- [Your instructions]
Your response should be the lines from the one holding "The height and width of the screenshot is (768, 1365)." to the last line of the data below, copied exactly and with no additions.

- [Stored records]
......

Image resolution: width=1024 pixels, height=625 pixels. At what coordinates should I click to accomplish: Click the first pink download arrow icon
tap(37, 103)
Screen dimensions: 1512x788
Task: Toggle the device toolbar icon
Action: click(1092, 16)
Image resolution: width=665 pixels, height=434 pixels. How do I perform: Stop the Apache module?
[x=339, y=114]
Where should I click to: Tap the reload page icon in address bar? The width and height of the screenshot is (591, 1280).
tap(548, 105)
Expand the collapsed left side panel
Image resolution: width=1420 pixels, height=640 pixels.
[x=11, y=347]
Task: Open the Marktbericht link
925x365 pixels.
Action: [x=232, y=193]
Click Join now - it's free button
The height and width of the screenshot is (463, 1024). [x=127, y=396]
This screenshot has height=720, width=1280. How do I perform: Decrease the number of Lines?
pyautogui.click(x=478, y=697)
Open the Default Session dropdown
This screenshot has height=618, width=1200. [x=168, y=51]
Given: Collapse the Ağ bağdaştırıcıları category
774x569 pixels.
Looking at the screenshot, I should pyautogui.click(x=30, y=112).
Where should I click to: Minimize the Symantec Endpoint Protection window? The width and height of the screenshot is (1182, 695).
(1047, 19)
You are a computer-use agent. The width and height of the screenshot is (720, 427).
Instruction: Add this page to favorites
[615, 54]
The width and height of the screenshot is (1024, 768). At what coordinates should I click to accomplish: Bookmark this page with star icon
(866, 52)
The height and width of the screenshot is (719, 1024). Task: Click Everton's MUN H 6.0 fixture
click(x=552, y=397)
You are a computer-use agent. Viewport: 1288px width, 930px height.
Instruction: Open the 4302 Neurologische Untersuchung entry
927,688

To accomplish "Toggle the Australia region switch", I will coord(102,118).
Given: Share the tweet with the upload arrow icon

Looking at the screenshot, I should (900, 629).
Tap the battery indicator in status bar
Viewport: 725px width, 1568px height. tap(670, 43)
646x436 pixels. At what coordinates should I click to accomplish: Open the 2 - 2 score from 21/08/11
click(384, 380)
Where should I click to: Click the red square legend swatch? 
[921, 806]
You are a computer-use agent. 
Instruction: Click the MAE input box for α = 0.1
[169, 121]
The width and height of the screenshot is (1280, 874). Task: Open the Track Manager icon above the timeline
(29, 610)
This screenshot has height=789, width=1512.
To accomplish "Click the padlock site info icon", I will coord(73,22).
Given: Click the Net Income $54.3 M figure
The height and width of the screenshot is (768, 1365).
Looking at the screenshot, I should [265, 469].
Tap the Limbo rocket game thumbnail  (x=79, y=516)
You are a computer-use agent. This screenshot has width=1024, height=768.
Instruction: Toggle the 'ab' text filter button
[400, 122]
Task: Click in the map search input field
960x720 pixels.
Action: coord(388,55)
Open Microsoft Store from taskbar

......

- [Written response]
The height and width of the screenshot is (768, 1365).
Looking at the screenshot, I should [265, 469].
Tap the Limbo rocket game thumbnail  (x=79, y=516)
You are a computer-use agent. This screenshot has width=1024, height=768.
Instruction: Toggle the 'ab' text filter button
[400, 122]
Task: Click in the map search input field
960x720 pixels.
Action: coord(388,55)
Open Microsoft Store from taskbar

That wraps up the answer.